Ended up standardizing clusters of only 3 nodes. Initially I wrote a
Paxos+Dynamo but it was a dead end for me for our needs. I did not need a
massive data store, but a cheap highly available / scalable enterprise service
that consistently gave the same answer. e.g. an eCommerce pricing engine. 3
commodity box nodes is all you ever need. I've done over 500,000 prices per
second with ~ 9 unique way of pricing ~475,000 skus, based off the equivalent
of 100's millions of data rows.

Use IP multicast for cluster/leader election configuration. Much faster. All a
server needs configured to boot strap into the cluster is a single IP. Opted
to not use Zookeeper though it came out when I was writing my system.

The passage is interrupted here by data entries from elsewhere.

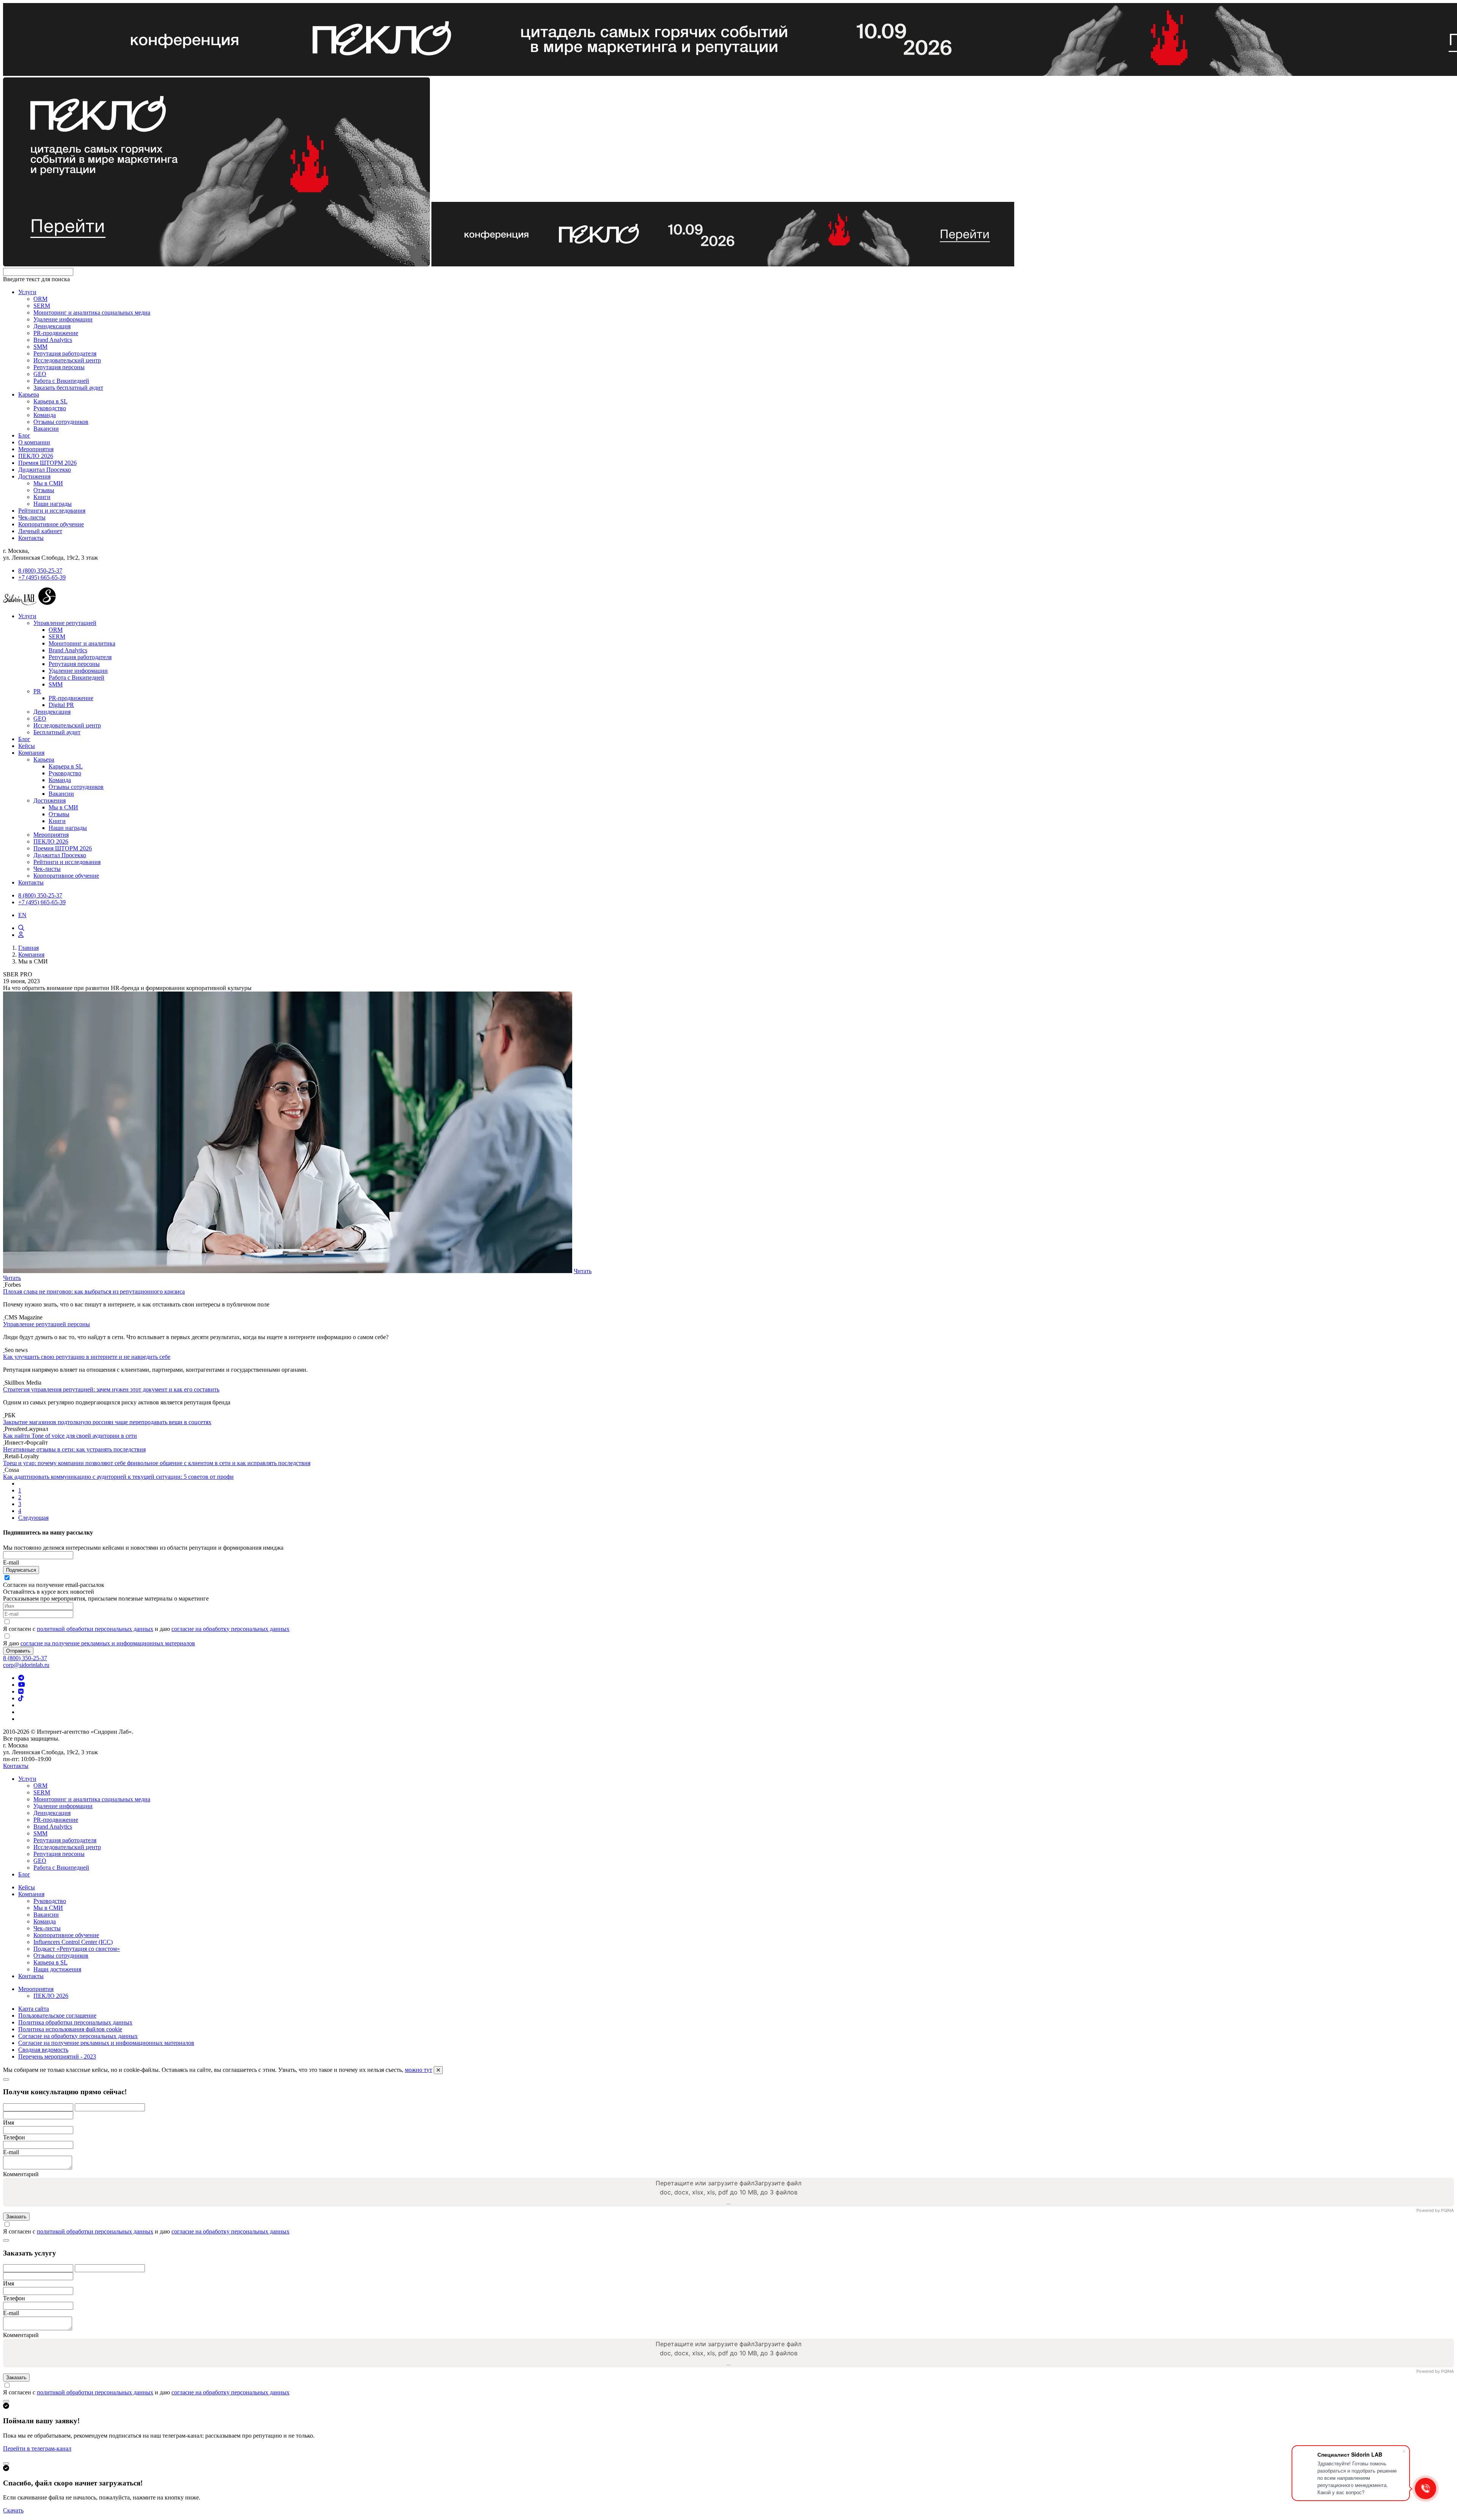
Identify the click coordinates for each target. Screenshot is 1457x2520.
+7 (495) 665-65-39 (42, 577)
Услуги (27, 292)
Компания (31, 752)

I tried a Dynamo/Cassandra approach on the updates but abandoned it as too
slow early on. I ended up using something more like Linked-Ins Kafka for the
"log" shuttling. In Kafka parlance, one topic with 3 partitions one for each
node. Each node mirrors all three partitions but is owner of 1. One other diff
is I do push/push while Kafka a does push/pull. This makes sense as each node
is both a broker for and consumer of the other nodes.

Node 0 writes incoming updates to partition 0 and does a 1 out of 2 push to
partition 0 on nodes 1 and 2 (third auto drops to async as we have 2 of 3
durable stores)

For update application Paxos is used to then only for consensus of the
highwater mark of message Id (the kafka offset). Analogous to Spinnaker's LSN.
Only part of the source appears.